McDaniel and his county staff originally thought at the joint supervisor and GCC board meeting on Sept. 27, the transfer of land would pose numerous complications. He cautioned the board these challenges could delay the land transfer until after the beginning of the year.

Instead, McDaniel’s research proved state statutes not only supported a quit claim deed to GCC, but also a straight forward sale to the Alliance, he reported at the board meeting on Oct. 18.

“We considered this as a sale of private property, but according to statute, the SLE is like a city. State law provides (for us) the conditions to sell to the SLE as another community,” said McDaniel.

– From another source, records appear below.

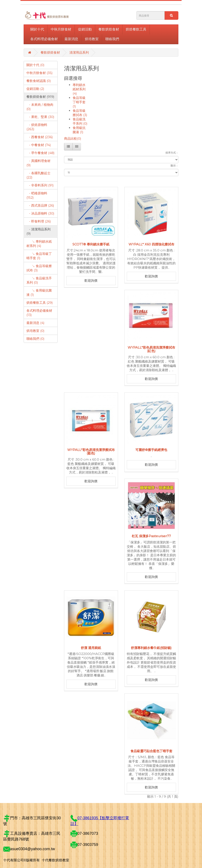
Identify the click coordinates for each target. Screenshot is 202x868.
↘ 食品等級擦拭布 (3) (39, 268)
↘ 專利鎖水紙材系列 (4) (39, 244)
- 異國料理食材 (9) (39, 163)
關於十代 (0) (35, 65)
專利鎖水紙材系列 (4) (79, 89)
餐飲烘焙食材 (108, 29)
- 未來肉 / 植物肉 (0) (40, 106)
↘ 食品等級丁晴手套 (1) (39, 256)
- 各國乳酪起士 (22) (39, 175)
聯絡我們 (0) (35, 339)
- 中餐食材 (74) (39, 145)
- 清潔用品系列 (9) (39, 231)
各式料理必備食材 (44, 39)
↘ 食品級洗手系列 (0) (39, 280)
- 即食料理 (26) (39, 221)
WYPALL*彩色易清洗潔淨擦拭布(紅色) (151, 349)
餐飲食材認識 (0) (39, 81)
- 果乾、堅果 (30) (40, 117)
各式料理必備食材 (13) (39, 313)
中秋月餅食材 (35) (40, 73)
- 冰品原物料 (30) (40, 213)
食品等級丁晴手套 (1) (79, 102)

When a government entity, such as the supervisors sell property to another government entity, such as a city, the state does not require public announcements or an auction, said McDaniel. Further speeding the transfer and sale of land, the Alliance has a clear plan with drawings of how buildings would sit on the land, said McDaniel.

Already public works surveyors have laid out stakes with flags, he said.

Payson Mayor Kenny Evans has the survey paperwork on his desk. He said that if a line were drawn from Graham Ranch Road south to Highway 260, the Alliance will own everything east of that line and GCC will own everything west. The county has not determined the exact amount of acreage GCC and the Alliance will own, but approximations are that GCC will own 38 acres and the SLE 15, said Evans.

Evans gave Supervisor Shirley Dawson credit for moving the project along quickly.

“She went from being a skeptic to a real supporter after sitting down with the Alliance and having her concerns addressed,” said Evans.

Loeffler still has concerns, however. He said his primary concern revolved around finances. Especially since the $300,000 needed to maintain the buildings on the land the county manages is not included in the current budget.

“Is there any way to make this financially easier for the GCC board?” asked Loeffler. He hopes the county has a grant for economic development available.

Dawson said GCC should take over responsibility for its own facilities. “GCC must grow up and take responsibility,” she said.

McDaniel indicated that staff feels proceeds from the sale of land to the Alliance should go to the college.

Loeffler wanted to make sure that ASU would have enough land since the eastern portion of the property did not offer enough space to create a college campus. He also wanted to restrict the building of commercial or industrial buildings on the piece of land the Alliance would purchase.

Loeffler asked that a memorial trail be incorporated into any future design of the two campuses. Finally, he wanted a design for the two campuses that would create a seamless interface.

“With regards to the college maintenance, there will be income to GCC from the sale of the land,” said Dawson.